> DOCUMENT TEXT
-- Opening Marker --
Fast-forward again to my life P.C. (post-cancer). When I recovered from my first surgery, I realized that without all those tumors inside me, I felt better than I had in at least a year. Possibly since before I had had kids. So I kept working out. And during the IP chemo, which I was told came with “crushing fatigue” (boy, did it ever), I kept working out. Some days just a lurch down to the bottom of the hill and back, but I got moving. It helped me to feel in control of my body, in control of my life, in a disease process that is totally out of the patient’s hands in so many ways. It gave me time to think things through while I staggered, and make some personal decisions without interruption. I’m convinced that having a pretty high percentage of muscle mass helped me come through the six rounds of IP cisplatin as strongly as I did.

Once chemo is over, every time, and I start crawling out of the pit, exercise helps me feel like a normal person (at least until I catch sight of my squishy, pale, bald self in the weight room mirror). It helps me get my energy back sooner than I would have just waiting inside my house. It helps me get rid of the carbo-belt that develops around the waistband of chemo patients, thanks to the fabulous anti-emetics available nowadays and the raging cells looking for sugar.

Today, I found a study that shows how cancer patients that get regular exercise have more vigor and less emotional distress than cancer patients who don’t. (Sign up for a free MedScape account to read it – they have great articles.) Which I probably could have told you without the grants and the patients and all that time, but now we have proof.
-- Closing Marker --
> WHAT TO WORK ON
1) Answer from the text on exercise after cancer.
(a) How many rounds of IP cisplatin did the writer go through?
(b) What develops around the waistband of chemo patients?
(c) According to the study the writer found, what do cancer patients who exercise regularly have compared with those who don't?
2) Reproduce the passage of the text on exercise after cancer from "Once chemo is" up to and including "we have proof.".

> INFORMATION PROVIDED
-- Opening Marker --
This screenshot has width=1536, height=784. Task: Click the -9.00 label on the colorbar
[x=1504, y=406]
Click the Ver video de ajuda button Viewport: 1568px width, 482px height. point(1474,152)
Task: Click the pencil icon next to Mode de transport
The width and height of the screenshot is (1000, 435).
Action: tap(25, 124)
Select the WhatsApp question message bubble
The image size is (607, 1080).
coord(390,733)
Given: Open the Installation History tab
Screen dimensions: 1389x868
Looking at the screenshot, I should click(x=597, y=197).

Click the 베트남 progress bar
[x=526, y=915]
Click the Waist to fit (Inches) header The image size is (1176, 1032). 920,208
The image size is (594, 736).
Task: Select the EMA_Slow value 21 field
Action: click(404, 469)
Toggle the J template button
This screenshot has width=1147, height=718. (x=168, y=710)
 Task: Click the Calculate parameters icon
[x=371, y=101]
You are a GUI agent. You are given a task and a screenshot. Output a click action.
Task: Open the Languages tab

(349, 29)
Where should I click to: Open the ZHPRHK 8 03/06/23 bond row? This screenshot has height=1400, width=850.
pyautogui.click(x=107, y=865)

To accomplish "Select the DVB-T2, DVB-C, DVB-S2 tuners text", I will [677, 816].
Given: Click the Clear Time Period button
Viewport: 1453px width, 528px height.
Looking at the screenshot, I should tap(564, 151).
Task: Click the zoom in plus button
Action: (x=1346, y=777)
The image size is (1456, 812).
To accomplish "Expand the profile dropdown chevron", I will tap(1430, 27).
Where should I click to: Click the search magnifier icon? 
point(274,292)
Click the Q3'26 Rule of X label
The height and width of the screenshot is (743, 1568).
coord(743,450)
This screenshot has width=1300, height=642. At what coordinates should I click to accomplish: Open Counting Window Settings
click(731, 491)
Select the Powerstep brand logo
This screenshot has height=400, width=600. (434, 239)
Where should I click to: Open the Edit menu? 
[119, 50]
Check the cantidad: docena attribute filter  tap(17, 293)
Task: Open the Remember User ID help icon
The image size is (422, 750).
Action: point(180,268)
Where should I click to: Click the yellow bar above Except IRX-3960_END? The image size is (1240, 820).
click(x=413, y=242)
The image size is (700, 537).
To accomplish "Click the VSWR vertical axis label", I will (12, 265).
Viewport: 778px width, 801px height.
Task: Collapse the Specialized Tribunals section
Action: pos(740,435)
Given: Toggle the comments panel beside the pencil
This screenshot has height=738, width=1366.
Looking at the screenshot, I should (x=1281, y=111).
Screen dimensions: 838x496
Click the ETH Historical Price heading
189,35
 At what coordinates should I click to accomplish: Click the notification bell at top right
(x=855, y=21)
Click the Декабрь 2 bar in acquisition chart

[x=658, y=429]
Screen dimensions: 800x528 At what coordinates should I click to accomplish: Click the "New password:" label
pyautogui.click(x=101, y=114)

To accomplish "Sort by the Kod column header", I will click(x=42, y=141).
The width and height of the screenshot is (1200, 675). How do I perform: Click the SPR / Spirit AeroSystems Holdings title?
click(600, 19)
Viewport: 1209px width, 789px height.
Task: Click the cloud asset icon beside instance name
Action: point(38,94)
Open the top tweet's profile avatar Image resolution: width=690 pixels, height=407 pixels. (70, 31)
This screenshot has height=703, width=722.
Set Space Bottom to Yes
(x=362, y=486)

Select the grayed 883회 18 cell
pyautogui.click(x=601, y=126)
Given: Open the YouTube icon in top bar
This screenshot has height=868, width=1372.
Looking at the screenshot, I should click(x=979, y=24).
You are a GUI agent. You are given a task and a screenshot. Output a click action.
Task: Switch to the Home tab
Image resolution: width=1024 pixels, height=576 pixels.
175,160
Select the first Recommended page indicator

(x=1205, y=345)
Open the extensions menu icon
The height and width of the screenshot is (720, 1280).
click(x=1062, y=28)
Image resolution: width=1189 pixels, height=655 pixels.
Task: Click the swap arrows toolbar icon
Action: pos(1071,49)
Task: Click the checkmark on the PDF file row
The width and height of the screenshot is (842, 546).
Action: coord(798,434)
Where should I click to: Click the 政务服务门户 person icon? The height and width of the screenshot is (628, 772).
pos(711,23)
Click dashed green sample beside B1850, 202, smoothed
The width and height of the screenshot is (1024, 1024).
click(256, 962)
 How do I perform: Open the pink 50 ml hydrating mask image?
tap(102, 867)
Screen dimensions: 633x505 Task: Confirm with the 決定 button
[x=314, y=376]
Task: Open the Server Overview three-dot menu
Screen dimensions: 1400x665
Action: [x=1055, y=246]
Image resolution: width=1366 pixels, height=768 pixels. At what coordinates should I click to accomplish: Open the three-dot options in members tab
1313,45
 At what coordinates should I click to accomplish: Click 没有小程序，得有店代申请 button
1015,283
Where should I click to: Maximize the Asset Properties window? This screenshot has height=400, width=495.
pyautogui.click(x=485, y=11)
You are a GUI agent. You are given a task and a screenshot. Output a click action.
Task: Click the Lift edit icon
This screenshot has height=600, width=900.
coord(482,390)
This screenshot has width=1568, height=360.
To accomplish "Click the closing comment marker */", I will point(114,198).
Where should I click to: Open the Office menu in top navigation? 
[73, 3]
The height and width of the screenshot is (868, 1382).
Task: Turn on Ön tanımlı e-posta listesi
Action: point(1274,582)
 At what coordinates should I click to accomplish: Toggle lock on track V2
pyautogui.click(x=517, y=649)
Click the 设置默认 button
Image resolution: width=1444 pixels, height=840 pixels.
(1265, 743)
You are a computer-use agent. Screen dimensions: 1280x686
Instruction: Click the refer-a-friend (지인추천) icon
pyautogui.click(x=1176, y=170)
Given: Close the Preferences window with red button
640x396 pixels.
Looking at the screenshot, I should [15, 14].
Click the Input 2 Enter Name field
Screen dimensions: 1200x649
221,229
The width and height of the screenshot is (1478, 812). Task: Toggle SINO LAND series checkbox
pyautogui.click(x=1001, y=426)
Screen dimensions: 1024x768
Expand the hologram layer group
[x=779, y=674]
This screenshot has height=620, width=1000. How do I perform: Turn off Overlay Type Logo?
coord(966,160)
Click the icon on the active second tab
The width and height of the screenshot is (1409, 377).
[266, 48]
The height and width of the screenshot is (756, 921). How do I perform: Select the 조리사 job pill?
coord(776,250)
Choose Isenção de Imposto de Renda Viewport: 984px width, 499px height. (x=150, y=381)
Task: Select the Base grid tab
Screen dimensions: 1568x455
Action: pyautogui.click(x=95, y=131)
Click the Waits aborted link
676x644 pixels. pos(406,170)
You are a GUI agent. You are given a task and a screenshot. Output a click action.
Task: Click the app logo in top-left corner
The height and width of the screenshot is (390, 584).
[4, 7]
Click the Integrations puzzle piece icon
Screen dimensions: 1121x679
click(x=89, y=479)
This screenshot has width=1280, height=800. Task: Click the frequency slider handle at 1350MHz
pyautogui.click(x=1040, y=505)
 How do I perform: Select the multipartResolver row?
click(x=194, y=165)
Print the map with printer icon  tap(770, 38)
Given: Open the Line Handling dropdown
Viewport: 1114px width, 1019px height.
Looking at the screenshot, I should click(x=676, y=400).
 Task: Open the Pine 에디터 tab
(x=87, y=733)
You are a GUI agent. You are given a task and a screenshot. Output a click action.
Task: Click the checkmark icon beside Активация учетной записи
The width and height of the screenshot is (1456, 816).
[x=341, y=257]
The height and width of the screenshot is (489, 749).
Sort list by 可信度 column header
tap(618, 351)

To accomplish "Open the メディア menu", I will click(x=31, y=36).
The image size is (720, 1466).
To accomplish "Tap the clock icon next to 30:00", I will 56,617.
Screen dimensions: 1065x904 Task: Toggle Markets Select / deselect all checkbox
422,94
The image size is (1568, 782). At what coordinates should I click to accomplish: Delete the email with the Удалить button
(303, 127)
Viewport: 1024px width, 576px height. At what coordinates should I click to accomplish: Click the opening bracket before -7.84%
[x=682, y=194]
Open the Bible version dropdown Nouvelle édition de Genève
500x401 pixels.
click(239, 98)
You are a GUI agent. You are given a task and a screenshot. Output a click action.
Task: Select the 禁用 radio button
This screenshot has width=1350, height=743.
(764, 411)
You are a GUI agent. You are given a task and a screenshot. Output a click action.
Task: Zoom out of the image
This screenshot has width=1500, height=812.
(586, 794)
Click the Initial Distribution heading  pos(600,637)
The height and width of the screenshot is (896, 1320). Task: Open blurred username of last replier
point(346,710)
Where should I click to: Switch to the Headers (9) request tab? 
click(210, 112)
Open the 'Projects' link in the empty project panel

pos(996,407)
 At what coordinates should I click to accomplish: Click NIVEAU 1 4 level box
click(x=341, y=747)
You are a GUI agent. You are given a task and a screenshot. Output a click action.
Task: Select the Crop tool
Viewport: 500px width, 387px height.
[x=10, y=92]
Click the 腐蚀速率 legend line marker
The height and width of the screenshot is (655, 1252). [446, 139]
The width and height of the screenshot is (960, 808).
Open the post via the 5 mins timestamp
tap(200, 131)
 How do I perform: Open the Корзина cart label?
-- Closing Marker --
> ANSWERS
1)
(a) Six.
(b) The carbo-belt.
(c) More vigor and less emotional distress.

2)
Once chemo is over, every time, and I start crawling out of the pit, exercise helps me feel like a normal person (at least until I catch sight of my squishy, pale, bald self in the weight room mirror). It helps me get my energy back sooner than I would have just waiting inside my house. It helps me get rid of the carbo-belt that develops around the waistband of chemo patients, thanks to the fabulous anti-emetics available nowadays and the raging cells looking for sugar.

Today, I found a study that shows how cancer patients that get regular exercise have more vigor and less emotional distress than cancer patients who don’t. (Sign up for a free MedScape account to read it – they have great articles.) Which I probably could have told you without the grants and the patients and all that time, but now we have proof.